Ti6Al4V is one of the best known and studied titanium alloy for the optimization of the thermo-mechanical treatments. The Ti-forgings represent a valid opportunity for the aircraft manufacturers and designers because of high tensile and fatigue properties. Nevertheless the total-cost reduction of the manufacturing-chain requires both: the ability to manufacture nearer-shaped components by mean of forging-process-modification and less final machining (material scraps). Even if Ti6Al4V is a well known alloy, any process parameters modification introduced still represents a challenge for the metallurgists and manufacturers.The idea, at the base of the present work, has been the feasibility study of forging experiments in the Beta-field using Hot Isostatic Pressed (HIP) powders billets. The preliminary compression tests has been carried out in laboratory and the results have been validated in a industrial Forging-Workshop. The deformation behavior of Ti6Al4V HIPped powders during high temperature deformation tests is reported.
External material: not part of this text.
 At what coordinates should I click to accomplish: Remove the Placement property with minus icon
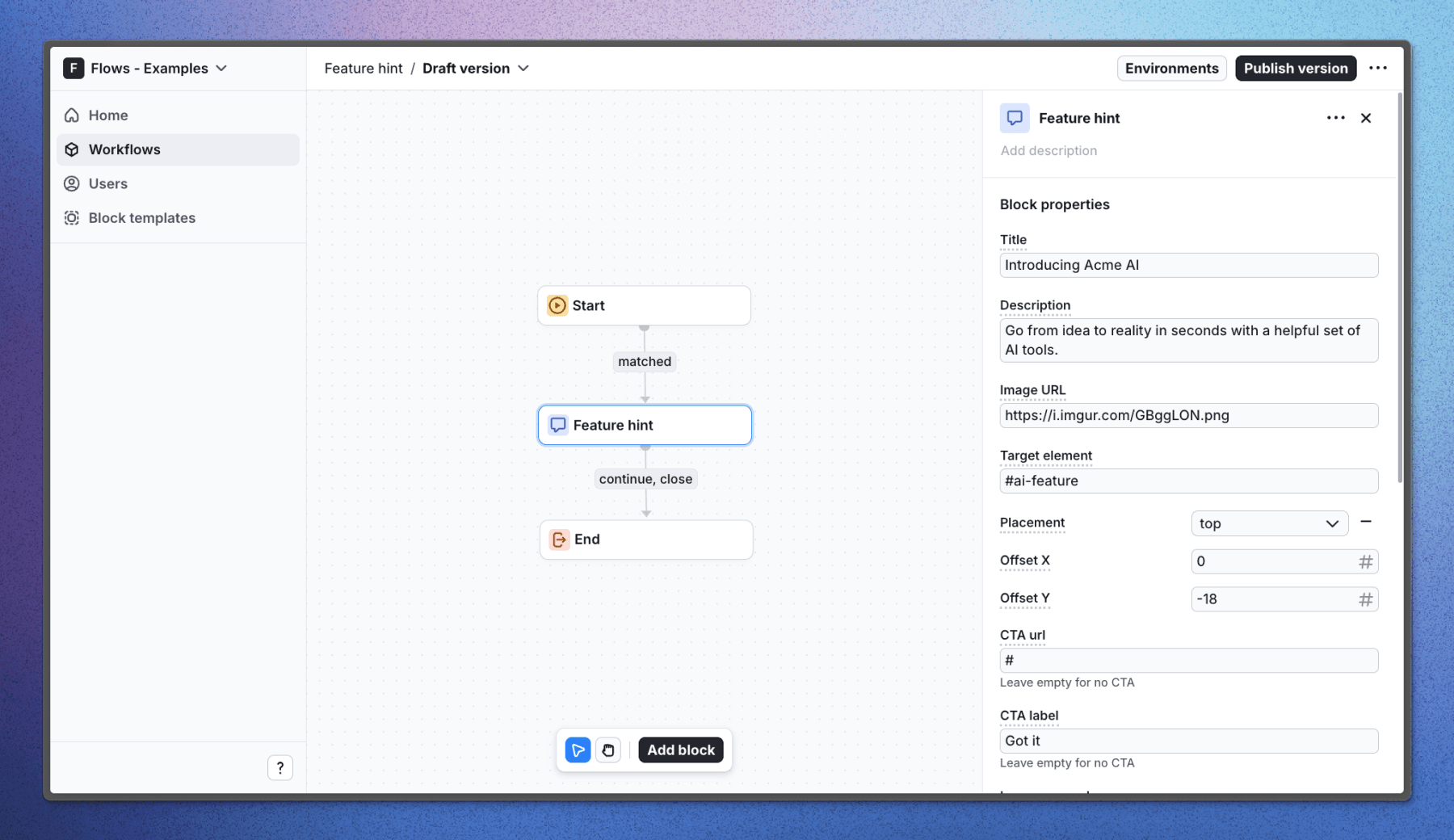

Laboratory compression and tensile tests have been coupled with relaxation tests in order to achieve robust data about strain rate sensitivitym-coefficient and activation energy Q.The obtained results have been fitted for the assessment of generalized exponential deformation law. The final result is a “Dorn model” that takes into account and compares all the results from the three different deformation tests: compression, tensile and relaxation. The deformation tests have been carried out at temperatures ranging from 1173 K up to 1373 K and strain rate from 0,01 s-1up to about 1 s-1, trying to describe the high temperature complex shape forging operations.Finally the recorded deformation curves has been used for modeling by means of FEM DeformTM code the deformation process and microstructure evolution by means of an Avrami type law.